╭─ ENTRIES SHOWN

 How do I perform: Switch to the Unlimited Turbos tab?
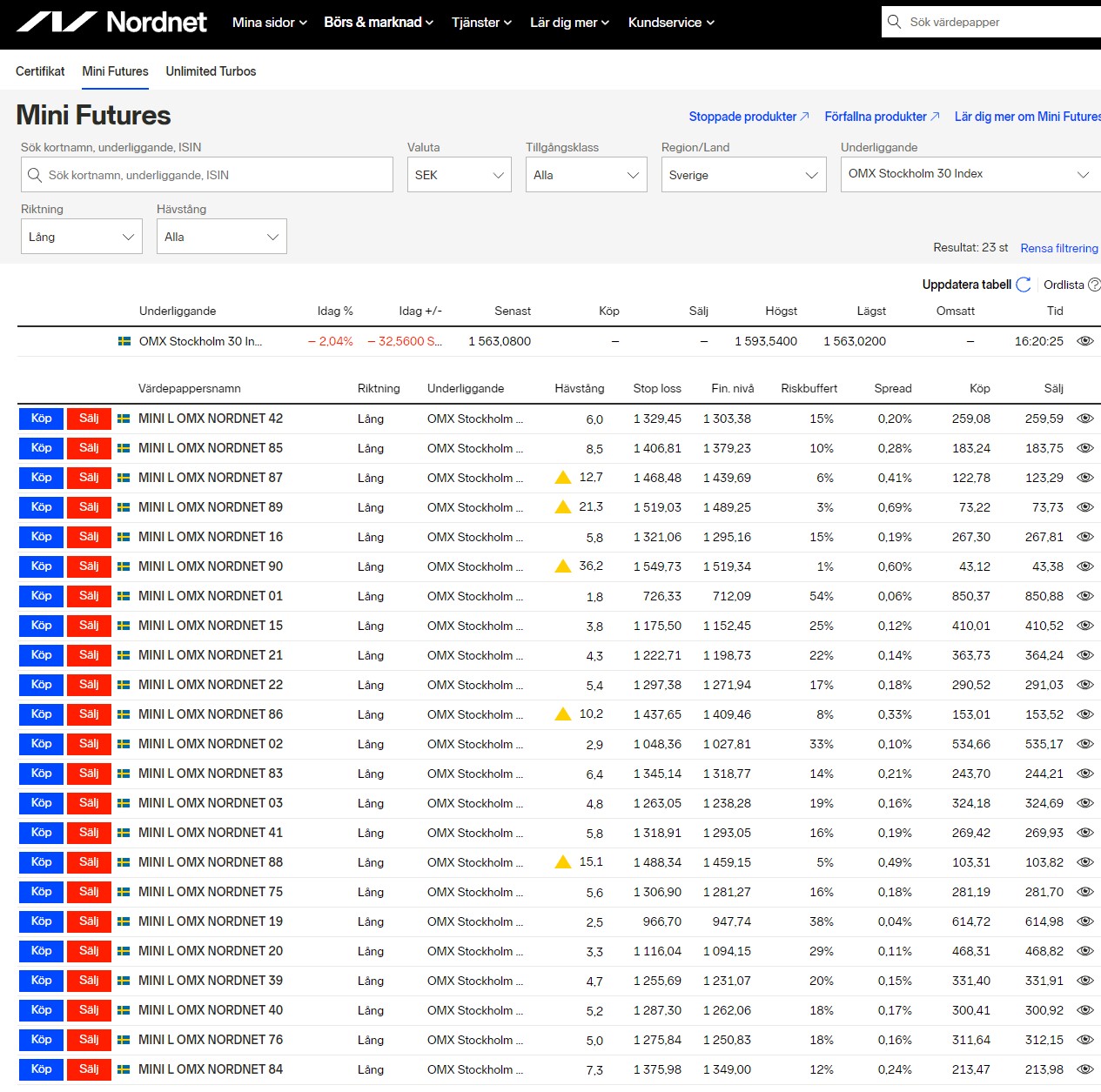pyautogui.click(x=211, y=71)
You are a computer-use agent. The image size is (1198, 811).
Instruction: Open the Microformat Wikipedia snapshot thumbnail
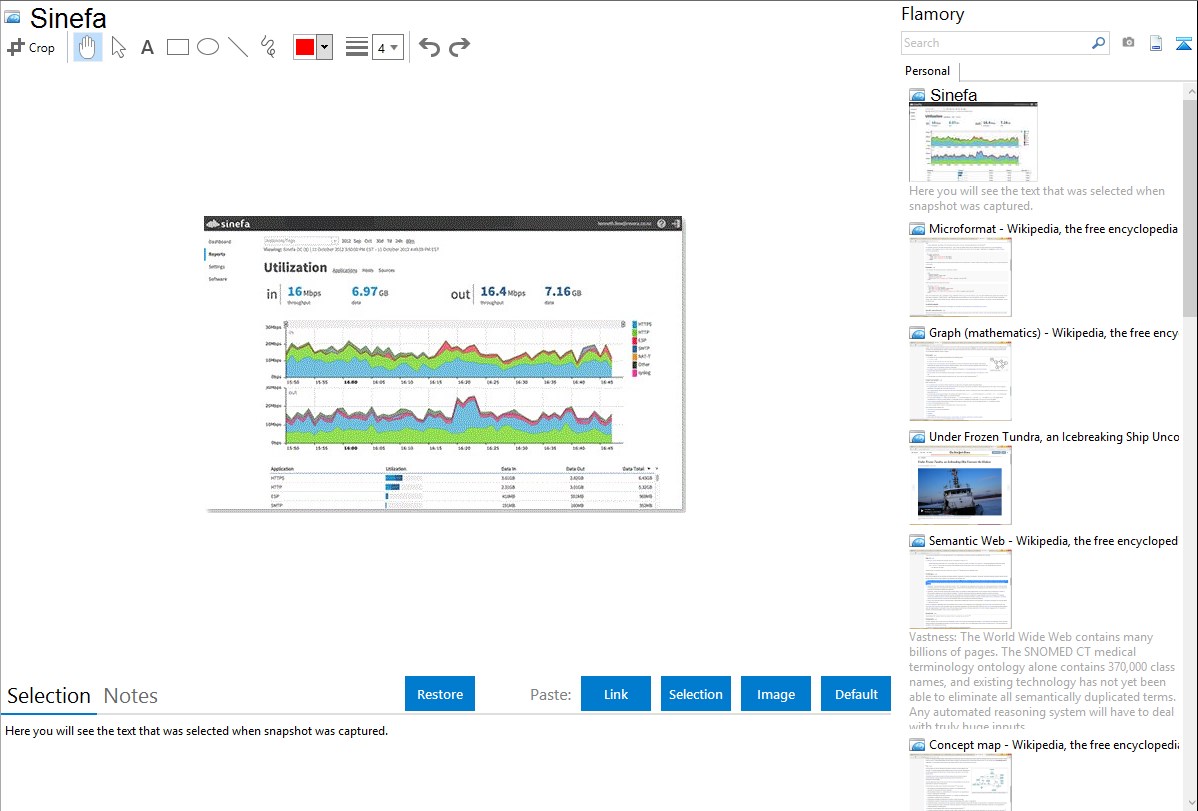[x=960, y=277]
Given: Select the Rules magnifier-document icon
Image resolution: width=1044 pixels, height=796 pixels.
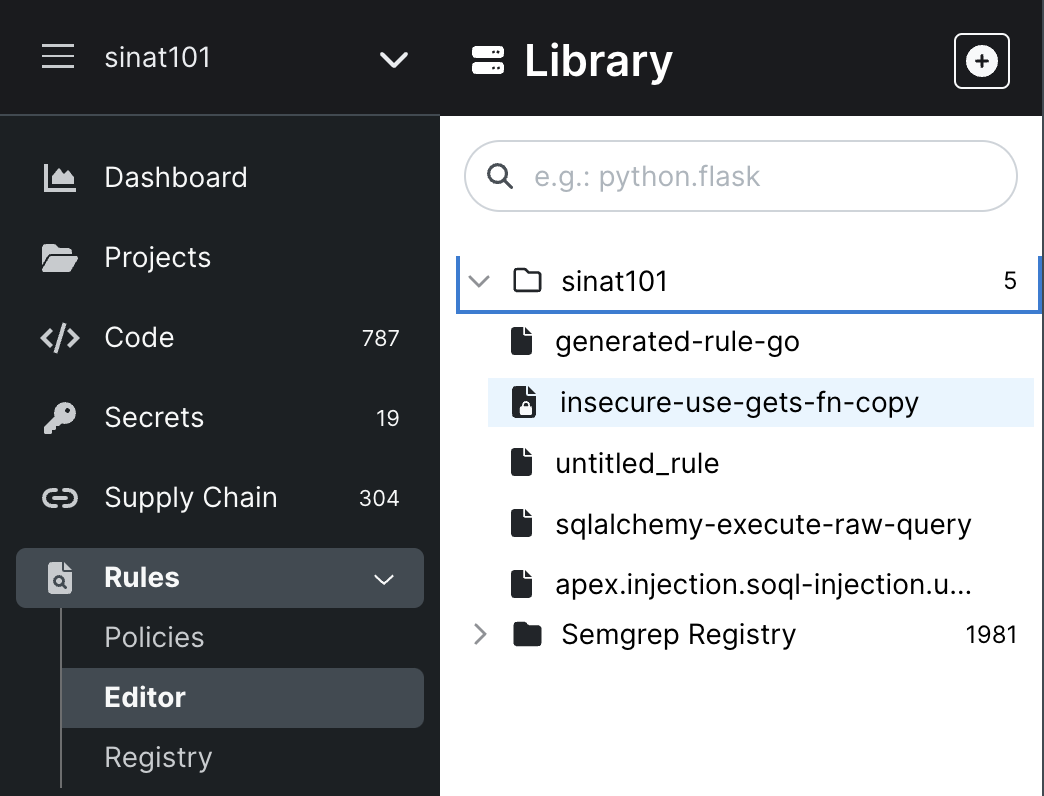Looking at the screenshot, I should (60, 577).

╰─

> WHAT THE TASK REQUIRES: Rewrite all of the rows above with "Switch to" replaced by "Open" and every other part left unchanged. Leave the pictures out of your answer.

> EXERCISE RESULT:
 How do I perform: Open the Unlimited Turbos tab?
pyautogui.click(x=211, y=71)
You are a computer-use agent. The image size is (1198, 811).
Instruction: Open the Microformat Wikipedia snapshot thumbnail
[x=960, y=277]
Given: Select the Rules magnifier-document icon
Image resolution: width=1044 pixels, height=796 pixels.
Looking at the screenshot, I should (60, 577).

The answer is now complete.